Page excerpt ▸
☆ ☆ ☆ ☆

We've looked elsewhere at how candidates from both parties have strayed from the truth in their tough rhetoric about Iran's alleged pursuit of nuclear weapons. Now let's check Palin's grasp of the consequences of improper head-covering.
Restrictions in Iran go back centuries, but the strength of enforcement has varied. Modesty has been a component of Islam since the Prophet Mohammed revealed purported advice on the subject from God in the seventh century. It has been interpreted differently among and within Muslim cultures around the world, including Iran. In 1936, Iran's largely secular ruler Reza Shah Pahlavi, intent on modernizing the country, banned the practice of wearing the veil, known in the Muslim world as hejab.
That law was rescinded after Pahlavi was forced to relinquish power in 1941, but the policy of discouraging and disparaging hejab remained, said Ziba Mir-Hosseini, an Iranian anthropologist and a visiting professor at the New York University School of Law.
In the 1960s, many women did not go to college because they would be forced to remove their hejab, Mir-Hosseini said.

☆ ☆ ☆ ☆

Material ▸
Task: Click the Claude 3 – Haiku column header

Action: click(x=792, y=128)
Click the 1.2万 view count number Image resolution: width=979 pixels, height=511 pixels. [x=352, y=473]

☆ ☆ ☆ ☆

Work to do ▸
Set down, word for word, everything in the Iran veiling passage from "We've looked elsewhere" down to "world as hejab.".

Reply ▸
We've looked elsewhere at how candidates from both parties have strayed from the truth in their tough rhetoric about Iran's alleged pursuit of nuclear weapons. Now let's check Palin's grasp of the consequences of improper head-covering.
Restrictions in Iran go back centuries, but the strength of enforcement has varied. Modesty has been a component of Islam since the Prophet Mohammed revealed purported advice on the subject from God in the seventh century. It has been interpreted differently among and within Muslim cultures around the world, including Iran. In 1936, Iran's largely secular ruler Reza Shah Pahlavi, intent on modernizing the country, banned the practice of wearing the veil, known in the Muslim world as hejab.